**Material provided**
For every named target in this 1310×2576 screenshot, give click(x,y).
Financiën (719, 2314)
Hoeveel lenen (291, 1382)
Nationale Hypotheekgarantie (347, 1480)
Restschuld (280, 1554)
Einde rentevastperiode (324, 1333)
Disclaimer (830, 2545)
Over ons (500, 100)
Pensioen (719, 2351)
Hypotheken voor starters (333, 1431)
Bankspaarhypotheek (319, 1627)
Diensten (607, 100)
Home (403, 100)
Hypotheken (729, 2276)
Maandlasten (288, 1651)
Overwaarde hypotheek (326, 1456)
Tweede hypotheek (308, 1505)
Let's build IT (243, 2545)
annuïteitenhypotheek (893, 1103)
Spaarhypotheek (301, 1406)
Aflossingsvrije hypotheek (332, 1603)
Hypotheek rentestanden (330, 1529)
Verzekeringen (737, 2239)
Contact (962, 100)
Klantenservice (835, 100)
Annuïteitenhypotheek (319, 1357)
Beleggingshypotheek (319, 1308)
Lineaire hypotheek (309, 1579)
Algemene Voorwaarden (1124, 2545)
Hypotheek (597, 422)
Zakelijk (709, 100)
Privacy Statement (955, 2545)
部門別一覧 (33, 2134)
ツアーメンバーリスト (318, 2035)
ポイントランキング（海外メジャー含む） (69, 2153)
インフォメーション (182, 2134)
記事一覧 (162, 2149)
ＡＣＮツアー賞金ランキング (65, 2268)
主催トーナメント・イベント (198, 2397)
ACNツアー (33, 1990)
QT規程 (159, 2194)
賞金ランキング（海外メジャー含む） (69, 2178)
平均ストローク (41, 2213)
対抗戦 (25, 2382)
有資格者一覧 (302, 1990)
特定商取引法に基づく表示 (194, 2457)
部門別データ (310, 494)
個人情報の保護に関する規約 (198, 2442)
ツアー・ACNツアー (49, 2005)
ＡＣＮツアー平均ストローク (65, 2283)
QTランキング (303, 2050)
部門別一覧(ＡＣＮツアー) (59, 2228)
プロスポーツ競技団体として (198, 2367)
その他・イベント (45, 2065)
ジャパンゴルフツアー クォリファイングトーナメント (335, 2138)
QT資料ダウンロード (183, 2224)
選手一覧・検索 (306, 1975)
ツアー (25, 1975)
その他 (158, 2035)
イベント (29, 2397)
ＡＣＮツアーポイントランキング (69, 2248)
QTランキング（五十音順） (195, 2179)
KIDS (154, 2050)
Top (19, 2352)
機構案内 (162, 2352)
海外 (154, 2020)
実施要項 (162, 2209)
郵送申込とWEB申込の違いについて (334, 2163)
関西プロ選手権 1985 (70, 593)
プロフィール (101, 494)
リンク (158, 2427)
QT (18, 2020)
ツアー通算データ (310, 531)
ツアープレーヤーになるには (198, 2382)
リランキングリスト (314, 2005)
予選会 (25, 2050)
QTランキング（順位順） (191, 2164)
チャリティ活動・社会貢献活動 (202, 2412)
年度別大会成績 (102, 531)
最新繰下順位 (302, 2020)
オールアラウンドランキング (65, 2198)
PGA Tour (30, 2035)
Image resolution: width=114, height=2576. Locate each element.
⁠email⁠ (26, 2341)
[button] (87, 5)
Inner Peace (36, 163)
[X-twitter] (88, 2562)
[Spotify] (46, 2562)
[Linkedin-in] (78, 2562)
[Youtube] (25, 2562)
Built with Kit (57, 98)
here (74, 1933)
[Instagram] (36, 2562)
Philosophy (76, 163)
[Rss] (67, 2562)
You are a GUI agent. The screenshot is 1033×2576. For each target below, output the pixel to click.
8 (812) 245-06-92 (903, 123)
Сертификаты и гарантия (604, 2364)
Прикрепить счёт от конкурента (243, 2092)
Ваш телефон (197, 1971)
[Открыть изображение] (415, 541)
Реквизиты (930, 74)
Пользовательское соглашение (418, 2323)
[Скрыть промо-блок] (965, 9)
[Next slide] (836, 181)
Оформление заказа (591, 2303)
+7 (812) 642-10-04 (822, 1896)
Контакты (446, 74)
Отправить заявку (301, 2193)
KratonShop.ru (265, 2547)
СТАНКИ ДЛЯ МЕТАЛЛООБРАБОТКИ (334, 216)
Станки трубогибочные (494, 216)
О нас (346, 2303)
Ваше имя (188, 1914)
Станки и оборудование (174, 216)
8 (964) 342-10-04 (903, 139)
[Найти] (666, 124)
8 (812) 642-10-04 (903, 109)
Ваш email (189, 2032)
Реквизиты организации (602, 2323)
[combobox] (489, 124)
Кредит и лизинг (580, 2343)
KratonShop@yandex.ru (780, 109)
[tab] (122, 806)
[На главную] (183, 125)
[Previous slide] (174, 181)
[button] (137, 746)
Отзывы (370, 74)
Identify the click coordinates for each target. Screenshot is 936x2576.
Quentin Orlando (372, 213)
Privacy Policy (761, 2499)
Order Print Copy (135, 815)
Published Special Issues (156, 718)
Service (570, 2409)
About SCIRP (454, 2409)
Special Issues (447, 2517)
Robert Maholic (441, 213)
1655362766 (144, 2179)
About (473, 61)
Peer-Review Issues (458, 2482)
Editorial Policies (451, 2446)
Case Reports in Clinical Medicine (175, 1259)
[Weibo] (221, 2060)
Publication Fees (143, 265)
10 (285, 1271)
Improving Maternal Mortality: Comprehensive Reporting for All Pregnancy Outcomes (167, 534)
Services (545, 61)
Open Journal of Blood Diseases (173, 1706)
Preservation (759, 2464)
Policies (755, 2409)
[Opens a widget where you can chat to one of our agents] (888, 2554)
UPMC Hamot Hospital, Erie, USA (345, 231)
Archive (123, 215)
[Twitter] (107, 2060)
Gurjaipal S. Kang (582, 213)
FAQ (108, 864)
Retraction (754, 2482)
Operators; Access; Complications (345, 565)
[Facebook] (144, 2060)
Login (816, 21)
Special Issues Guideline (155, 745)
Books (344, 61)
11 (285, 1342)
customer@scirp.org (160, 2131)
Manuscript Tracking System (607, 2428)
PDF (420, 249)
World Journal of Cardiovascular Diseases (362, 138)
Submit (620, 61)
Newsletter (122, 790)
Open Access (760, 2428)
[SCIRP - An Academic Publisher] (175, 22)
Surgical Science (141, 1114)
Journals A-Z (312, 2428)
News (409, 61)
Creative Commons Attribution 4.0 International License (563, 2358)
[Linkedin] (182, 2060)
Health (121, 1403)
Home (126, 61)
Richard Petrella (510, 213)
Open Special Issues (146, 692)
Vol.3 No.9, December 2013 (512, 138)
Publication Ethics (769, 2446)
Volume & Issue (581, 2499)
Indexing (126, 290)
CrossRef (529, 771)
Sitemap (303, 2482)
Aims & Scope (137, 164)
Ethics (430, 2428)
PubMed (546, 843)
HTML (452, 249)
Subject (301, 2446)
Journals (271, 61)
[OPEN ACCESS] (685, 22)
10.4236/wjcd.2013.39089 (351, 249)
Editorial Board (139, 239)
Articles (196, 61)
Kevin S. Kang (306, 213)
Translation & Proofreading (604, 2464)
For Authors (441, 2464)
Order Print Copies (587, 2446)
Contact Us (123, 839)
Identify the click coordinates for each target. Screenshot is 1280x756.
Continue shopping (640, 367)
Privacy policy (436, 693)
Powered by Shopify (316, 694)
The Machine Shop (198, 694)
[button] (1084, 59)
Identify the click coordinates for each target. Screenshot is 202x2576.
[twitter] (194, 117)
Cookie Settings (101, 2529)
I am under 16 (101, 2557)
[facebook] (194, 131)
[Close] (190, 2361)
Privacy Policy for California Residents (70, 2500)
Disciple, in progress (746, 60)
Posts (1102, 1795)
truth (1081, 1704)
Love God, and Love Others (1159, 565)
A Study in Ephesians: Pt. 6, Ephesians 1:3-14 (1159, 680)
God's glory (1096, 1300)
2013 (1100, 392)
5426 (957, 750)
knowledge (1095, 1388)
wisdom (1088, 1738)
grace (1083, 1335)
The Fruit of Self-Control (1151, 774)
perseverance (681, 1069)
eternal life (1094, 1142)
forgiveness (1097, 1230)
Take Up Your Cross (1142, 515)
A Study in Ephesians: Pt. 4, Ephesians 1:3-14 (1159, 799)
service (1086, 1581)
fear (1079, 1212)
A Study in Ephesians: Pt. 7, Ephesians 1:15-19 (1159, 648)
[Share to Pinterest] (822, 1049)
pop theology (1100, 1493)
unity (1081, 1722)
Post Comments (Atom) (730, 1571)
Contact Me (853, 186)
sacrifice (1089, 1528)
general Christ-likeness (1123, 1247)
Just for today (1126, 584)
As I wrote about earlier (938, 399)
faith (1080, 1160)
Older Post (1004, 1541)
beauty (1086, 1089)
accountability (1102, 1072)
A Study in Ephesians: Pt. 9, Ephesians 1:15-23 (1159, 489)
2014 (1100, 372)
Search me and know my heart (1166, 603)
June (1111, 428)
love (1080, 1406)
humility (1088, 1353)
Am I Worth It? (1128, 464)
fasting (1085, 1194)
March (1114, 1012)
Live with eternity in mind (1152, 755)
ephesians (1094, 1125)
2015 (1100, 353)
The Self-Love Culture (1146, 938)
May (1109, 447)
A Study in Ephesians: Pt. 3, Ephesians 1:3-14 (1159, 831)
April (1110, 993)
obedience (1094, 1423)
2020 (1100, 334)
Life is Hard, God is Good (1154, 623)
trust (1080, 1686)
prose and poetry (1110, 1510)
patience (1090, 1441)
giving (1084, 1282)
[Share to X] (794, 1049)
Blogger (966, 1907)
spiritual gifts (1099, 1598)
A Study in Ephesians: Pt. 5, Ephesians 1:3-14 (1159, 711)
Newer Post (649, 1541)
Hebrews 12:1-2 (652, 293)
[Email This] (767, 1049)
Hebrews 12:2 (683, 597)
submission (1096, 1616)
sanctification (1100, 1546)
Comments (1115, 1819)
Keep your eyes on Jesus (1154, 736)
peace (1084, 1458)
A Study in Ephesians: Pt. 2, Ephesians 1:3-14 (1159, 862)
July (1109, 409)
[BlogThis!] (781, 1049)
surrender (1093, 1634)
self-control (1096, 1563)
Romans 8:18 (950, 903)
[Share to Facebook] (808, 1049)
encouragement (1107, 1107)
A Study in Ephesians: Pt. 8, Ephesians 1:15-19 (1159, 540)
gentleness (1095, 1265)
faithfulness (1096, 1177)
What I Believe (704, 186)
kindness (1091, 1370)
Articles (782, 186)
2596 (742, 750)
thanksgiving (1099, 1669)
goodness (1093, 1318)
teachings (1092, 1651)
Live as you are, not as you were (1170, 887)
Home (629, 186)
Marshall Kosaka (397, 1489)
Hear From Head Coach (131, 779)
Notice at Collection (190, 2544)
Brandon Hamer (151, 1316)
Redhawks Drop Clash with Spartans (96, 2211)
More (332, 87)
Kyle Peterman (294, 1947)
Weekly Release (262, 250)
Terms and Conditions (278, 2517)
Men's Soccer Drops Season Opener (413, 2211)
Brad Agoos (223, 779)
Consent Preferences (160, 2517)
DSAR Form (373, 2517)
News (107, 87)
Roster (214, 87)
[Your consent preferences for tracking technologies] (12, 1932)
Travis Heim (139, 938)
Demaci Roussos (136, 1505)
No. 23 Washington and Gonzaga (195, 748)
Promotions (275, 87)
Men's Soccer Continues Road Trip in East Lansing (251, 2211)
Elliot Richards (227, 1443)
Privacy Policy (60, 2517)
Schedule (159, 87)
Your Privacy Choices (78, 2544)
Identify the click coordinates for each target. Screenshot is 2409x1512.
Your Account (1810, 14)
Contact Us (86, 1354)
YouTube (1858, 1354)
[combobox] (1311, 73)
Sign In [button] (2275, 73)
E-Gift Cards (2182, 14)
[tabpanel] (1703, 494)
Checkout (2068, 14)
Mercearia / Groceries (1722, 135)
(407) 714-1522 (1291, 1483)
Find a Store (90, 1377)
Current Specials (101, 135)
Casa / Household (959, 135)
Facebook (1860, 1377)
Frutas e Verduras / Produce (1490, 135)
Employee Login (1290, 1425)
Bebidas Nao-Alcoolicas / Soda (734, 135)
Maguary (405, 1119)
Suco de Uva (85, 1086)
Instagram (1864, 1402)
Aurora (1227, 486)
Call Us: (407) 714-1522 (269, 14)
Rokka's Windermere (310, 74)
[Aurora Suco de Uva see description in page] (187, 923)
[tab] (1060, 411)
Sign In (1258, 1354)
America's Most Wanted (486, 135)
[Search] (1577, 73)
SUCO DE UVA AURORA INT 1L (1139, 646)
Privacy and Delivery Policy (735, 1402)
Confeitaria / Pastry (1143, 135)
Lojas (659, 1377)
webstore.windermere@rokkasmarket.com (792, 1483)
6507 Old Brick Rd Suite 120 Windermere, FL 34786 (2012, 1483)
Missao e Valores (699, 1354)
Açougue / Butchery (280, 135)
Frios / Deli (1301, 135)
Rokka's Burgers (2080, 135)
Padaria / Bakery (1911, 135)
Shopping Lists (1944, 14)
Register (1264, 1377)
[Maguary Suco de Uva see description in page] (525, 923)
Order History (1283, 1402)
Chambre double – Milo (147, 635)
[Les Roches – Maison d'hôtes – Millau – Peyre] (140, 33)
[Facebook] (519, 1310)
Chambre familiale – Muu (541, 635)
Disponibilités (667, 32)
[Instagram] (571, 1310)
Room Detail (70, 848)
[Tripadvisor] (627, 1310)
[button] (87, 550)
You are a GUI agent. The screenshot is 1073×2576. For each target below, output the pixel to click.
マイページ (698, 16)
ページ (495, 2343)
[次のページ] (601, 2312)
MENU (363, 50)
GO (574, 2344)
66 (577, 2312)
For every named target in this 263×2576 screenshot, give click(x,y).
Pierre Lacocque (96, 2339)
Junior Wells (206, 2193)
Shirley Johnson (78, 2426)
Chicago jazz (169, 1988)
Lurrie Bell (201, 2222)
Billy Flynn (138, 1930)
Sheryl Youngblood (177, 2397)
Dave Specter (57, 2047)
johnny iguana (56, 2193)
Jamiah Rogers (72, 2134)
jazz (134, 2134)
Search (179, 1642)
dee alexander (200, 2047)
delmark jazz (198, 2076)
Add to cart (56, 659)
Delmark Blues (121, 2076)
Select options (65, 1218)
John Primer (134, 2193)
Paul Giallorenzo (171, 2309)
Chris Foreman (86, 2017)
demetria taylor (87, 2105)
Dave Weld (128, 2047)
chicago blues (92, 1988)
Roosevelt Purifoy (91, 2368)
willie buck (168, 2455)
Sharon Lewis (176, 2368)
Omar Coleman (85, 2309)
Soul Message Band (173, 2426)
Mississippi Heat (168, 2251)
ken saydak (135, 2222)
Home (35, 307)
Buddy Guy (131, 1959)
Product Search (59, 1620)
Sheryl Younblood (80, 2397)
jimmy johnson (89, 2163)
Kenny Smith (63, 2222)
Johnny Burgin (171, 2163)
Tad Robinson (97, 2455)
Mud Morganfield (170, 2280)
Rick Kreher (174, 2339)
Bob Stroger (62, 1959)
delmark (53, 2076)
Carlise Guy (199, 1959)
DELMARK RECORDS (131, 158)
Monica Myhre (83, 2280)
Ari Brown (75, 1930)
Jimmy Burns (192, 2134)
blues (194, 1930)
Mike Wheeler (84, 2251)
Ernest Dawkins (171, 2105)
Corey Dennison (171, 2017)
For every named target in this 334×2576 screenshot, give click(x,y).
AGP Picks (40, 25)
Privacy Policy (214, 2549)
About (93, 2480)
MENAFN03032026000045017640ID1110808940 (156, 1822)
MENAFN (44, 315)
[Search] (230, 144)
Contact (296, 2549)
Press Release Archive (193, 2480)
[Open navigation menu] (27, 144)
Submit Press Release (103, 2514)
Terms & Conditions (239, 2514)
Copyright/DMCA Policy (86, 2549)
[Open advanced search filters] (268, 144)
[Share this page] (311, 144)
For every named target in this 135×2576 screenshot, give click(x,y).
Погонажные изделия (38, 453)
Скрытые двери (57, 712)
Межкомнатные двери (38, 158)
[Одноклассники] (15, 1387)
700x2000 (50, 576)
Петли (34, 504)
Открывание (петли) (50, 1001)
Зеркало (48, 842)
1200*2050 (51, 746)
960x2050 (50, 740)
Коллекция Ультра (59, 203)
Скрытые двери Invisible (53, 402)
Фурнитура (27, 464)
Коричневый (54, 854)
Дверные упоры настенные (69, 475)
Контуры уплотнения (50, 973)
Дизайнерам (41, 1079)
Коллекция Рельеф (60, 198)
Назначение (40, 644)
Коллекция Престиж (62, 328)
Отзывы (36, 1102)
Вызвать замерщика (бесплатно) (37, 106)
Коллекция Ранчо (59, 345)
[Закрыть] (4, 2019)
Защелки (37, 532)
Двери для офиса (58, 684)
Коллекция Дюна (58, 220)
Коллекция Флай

**Brief**
Reproduce verbatim only the segment of the listing bounded by the line containing "Hypotheek (597, 422)" and the line containing "プロスポーツ競技団体として (198, 2367)", with both boundary lines included.

**Output of the task**
Hypotheek (597, 422)
Zakelijk (709, 100)
Privacy Statement (955, 2545)
部門別一覧 (33, 2134)
ツアーメンバーリスト (318, 2035)
ポイントランキング（海外メジャー含む） (69, 2153)
インフォメーション (182, 2134)
記事一覧 (162, 2149)
ＡＣＮツアー賞金ランキング (65, 2268)
主催トーナメント・イベント (198, 2397)
ACNツアー (33, 1990)
QT規程 (159, 2194)
賞金ランキング（海外メジャー含む） (69, 2178)
平均ストローク (41, 2213)
対抗戦 (25, 2382)
有資格者一覧 (302, 1990)
特定商取引法に基づく表示 (194, 2457)
部門別データ (310, 494)
個人情報の保護に関する規約 (198, 2442)
ツアー・ACNツアー (49, 2005)
ＡＣＮツアー平均ストローク (65, 2283)
QTランキング (303, 2050)
部門別一覧(ＡＣＮツアー) (59, 2228)
プロスポーツ競技団体として (198, 2367)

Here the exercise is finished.